KWAME HOLMAN: Even as members pressed for answers on the role of Enron’s accounting firm, the man whose report sparked the latest Enron firestorm was preparing to testify before the House Energy Committee’s investigative branch. Last October, William Powers, dean of the University of Texas Law School, joined Enron’s board of directors charged with raveling the complex partnership schemes that brought down the mammoth company. Having testified before another committee last night, Powers told his story for the second time today.
WILLIAM POWERS, Enron Investigator: What we were charged with was investigating transactions between Enron and partnerships controlled by its chief financial officer or people who worked in his department. That’s what our report discusses and frankly Mr. Chairman as I have said before, what we found was appalling.
KWAME HOLMAN: Powers said his probe focused on the activities of Andrew Fastow, Enron’s former chief financial officer.
WILLIAM POWERS: First, we found that Fastow and other Enron employees involved in these partnerships enriched themselves in the aggregate by tens of millions of dollars that they should never have received. Fastow got at least $30 million, Kopper at least $10 million, two others $1 million each, and still two more in amounts that we believe were at least in the range of hundreds of thousands of dollars, so there was self enrichment.
Second, we found that some transactions that were improperly structured. But if they had been structured correctly, Enron could have kept assets under accounting rules– especially debt– off of its balance sheet. But Enron did not follow the accounting rules. Finally, we found something more troubling than individual instances of misconduct or a failure to follow accounting rules.
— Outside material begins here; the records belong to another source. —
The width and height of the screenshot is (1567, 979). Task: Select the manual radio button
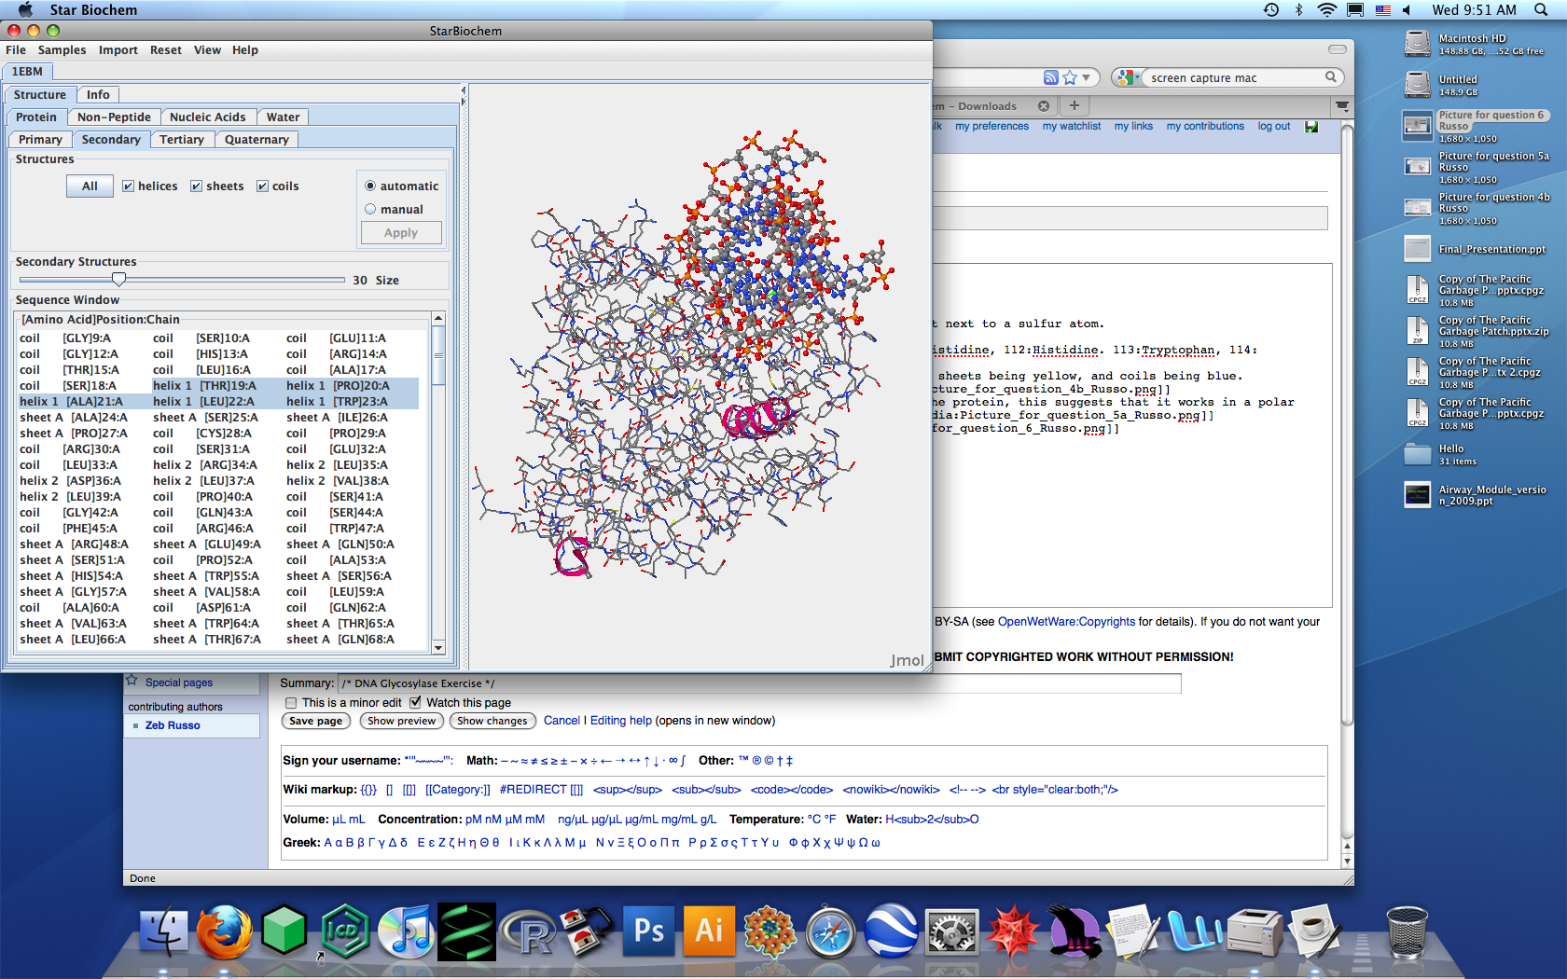[370, 210]
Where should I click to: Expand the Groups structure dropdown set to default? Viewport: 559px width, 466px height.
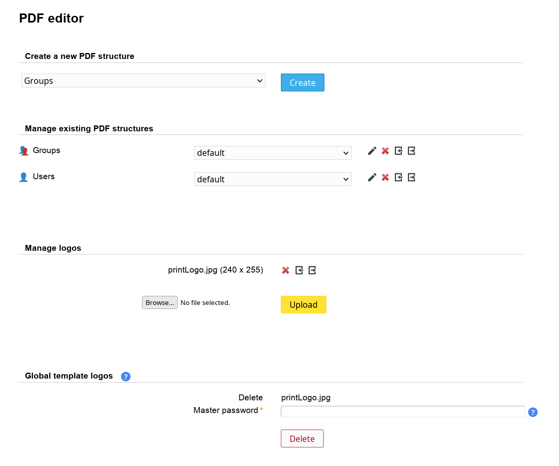point(273,153)
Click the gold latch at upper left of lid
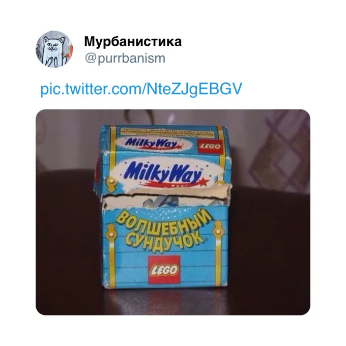Viewport: 346px width, 346px height. point(110,184)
We found a systematic and pervasive attempt by Enron’s management to misrepresent the company’s financial condition. Enron management used these partnerships to enter into transactions that it could not, or would not have done with unrelated commercial entities. Many of the most significant transactions apparently were not designed to achieve bona fide economic objectives. Let me say that while there are questions about who understood what concerning these many very complex transactions, there is no question that virtually everyone knew, everyone from the board of directors on down. Everyone understood that the company was seeking to offset its investment losses with its own stock. That’s not the way it’s supposed to work. Real earnings are supposed to be compared to real losses.
As a result of these transactions Enron improperly inflated its reporting earnings for a 15 month period from the third quarter of 2000 for the third quarter of 2001. It overstated its earnings or inflated its reported earnings by more than one billion dollars. This means that more than 70% of Enron’s reported earnings for this period were not real. Now how could that have happened? Tragic consequences of the related party transactions and accounting errors were the result of failures at many levels by many people. A flawed idea, self-enrichment by employees, inadequately designed controls, poor implementation, inattentive oversight, simple and not so simple accounting mistakes and an overreaching culture that appears to have encouraged pushing the limits.
REP. PETER DEUTSCH: One of the mandates of your committee was to recommend discipline at Enron. What discipline is the committee going to recommend?
WILLIAM POWER: We did not recommend discipline in the end, and the reason was, I’ll… We have been going nonstop getting this done. My testimony was… Had been requested. We wanted to get this report out and thought that frankly exhausted at the end of it we didn’t want to make judgments about discipline and I think the facts speak for themselves and others are going to have to make the judgment we didn’t in the end… We didn’t mean to imply there should not be discipline imposed here.
KWAME HOLMAN: Finally late today the second congressional committee spurned by Kenneth Lay announced it had served a subpoena compelling him to appear.